_Data extracts:_

※

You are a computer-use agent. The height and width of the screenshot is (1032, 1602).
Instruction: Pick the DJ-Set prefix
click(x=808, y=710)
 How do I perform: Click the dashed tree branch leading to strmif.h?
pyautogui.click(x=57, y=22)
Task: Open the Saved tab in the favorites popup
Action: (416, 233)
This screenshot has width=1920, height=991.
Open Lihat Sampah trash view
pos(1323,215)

※

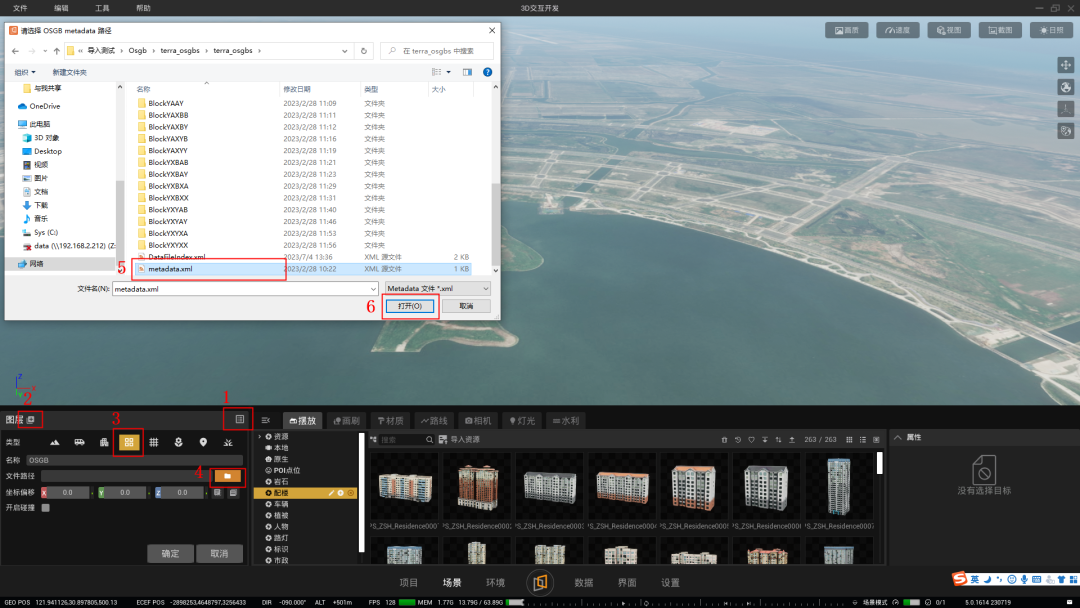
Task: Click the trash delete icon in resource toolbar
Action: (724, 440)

※

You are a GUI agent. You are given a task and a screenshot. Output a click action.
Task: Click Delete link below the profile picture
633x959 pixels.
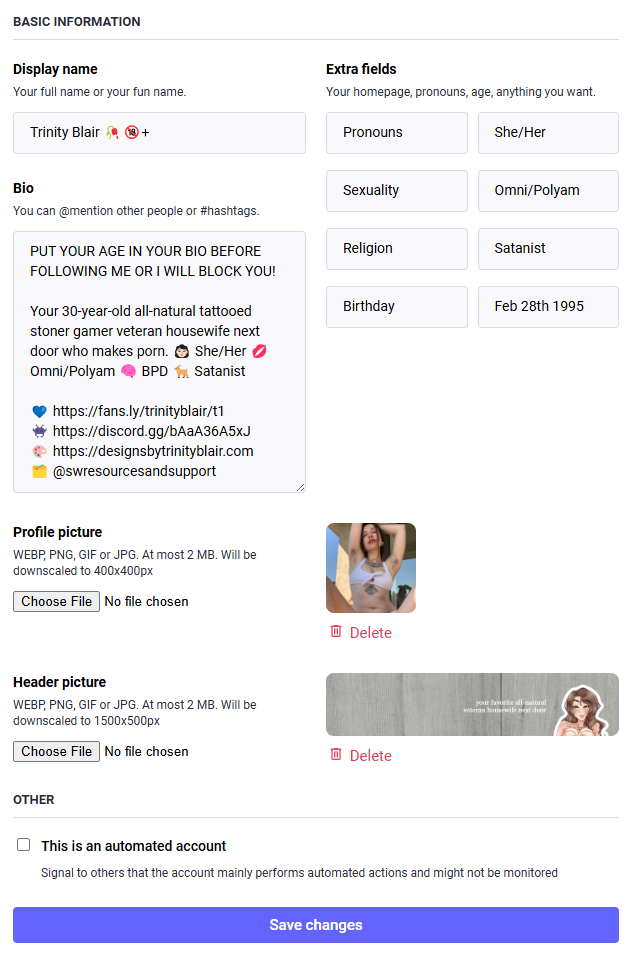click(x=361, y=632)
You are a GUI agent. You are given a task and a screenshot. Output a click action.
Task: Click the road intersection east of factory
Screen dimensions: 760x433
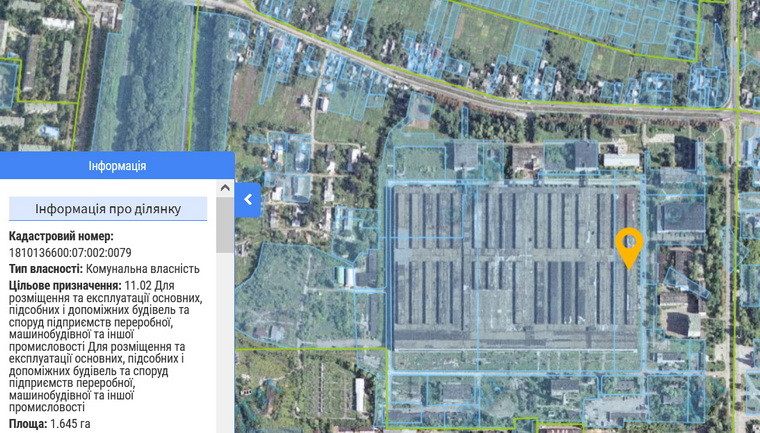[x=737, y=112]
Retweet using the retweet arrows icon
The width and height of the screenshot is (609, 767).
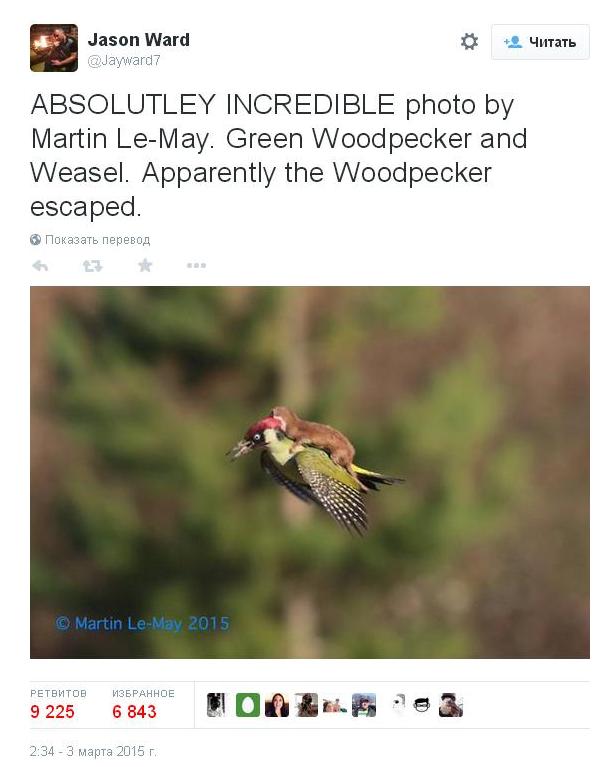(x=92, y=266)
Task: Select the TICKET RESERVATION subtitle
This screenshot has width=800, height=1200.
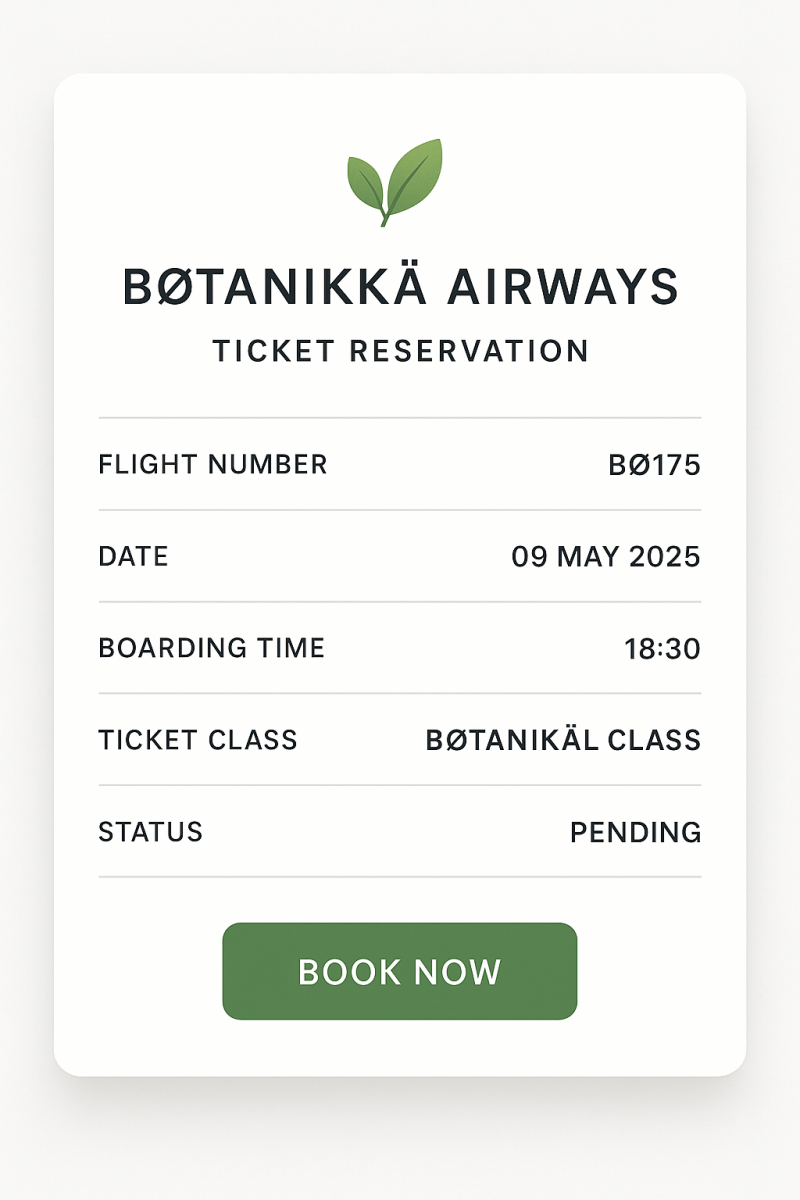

※

_Required work:_
A line belongs in the answer if it contains the word "This"; copy every such line from the data above.

_Answer:_
This screenshot has width=1920, height=991.
This screenshot has width=800, height=1200.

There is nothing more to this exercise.